So much for truth and accuracy and a free and impartial BBC. It continues to call a puppet prime minister legitimate; an occupied country liberated; a pillaged free market paradise "democracy;" with millions dead, displaced and immiserated unreported like it never happened.

Supporting Aggression in Afghanistan

BBC was no better on Afghanistan and considered the war largely over when Kabul fell on November 13, 2001. The bombing continues, but it was yesterday's news, and only Taliban "crimes" matter. Unmentioned was how John Pilger portrayed the country in his newest book "Freedom Next Time." He called it more like a "moonscape" than a functioning nation and likely more abused and long-suffering than any other.

Contrast that description with BBC's reporting that Afghanistan is now free from "fear, uncertainty and chaos" because the US and UK "act(ed) benignly; (their) humanitarian military assault is beneficial (but those) meddlesome (Taliban) are trying (to) undermin(e) our good work." Unreported is what really lay behind the 9/11 attack and the price Afghans and Iraqis keep paying for it.

BBC's Disturbing Balkan Wars Reporting

BBC's shame is endless, and consider how it reported on the 1990s Balkan wars that evoked popular support on the right and left. Slobadon Milosevic was unfairly vilified for the West's destruction of Yugoslavia. Things culminated disgracefully with a 1999 seventy-eight day NATO assault on Serbia. Its pretext was protecting Kosovo's Albanian population, but its real aim was quite different - removing a head of state obstacle to controlling Central Europe, then advancing east to confront a few others.

-- TASK INSTRUCTIONS --
A – In the passage on BBC war reporting, how many days did the 1999 NATO assault on Serbia last?
B – Carry on the passage on BBC war reporting, picking up after its final sentence.

-- DATA --
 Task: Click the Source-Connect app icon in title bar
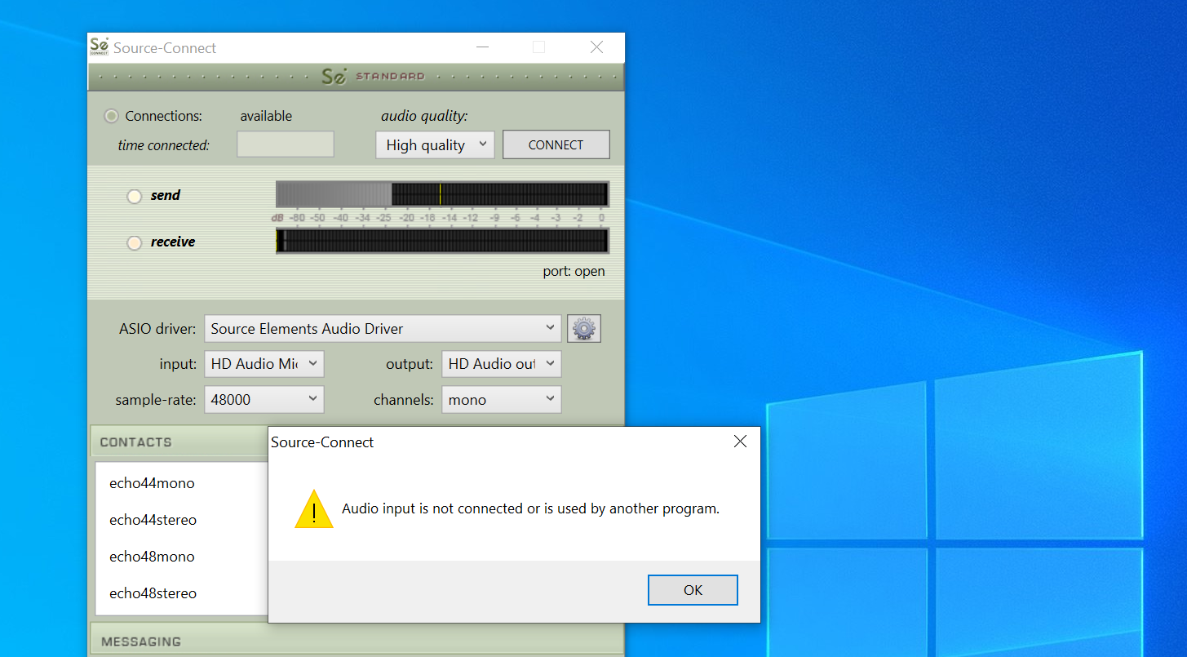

-- RESULTS IN ORDER --
A – Seventy-eight days.

B –
Milosevic was arrested in April 2001, abducted from his home, shipped off to The Hague, hung out to dry when he got there, then silenced to prevent what he knew from coming out that would explain the conflict's real aim and who the real criminals were.

The war's pretext was a ruse, Kosovo is a Serbian province but in 1999 was stripped away. Ever since, it's been a US-NATO occupied colony, denied its sovereignty, and run by three successive puppet prime ministers with known ties to organized crime and drugs trafficking. It's also home to one of America's largest military bases, Camp Bondsteel, and it's no exaggeration saying the territory is more military base than a functioning political entity.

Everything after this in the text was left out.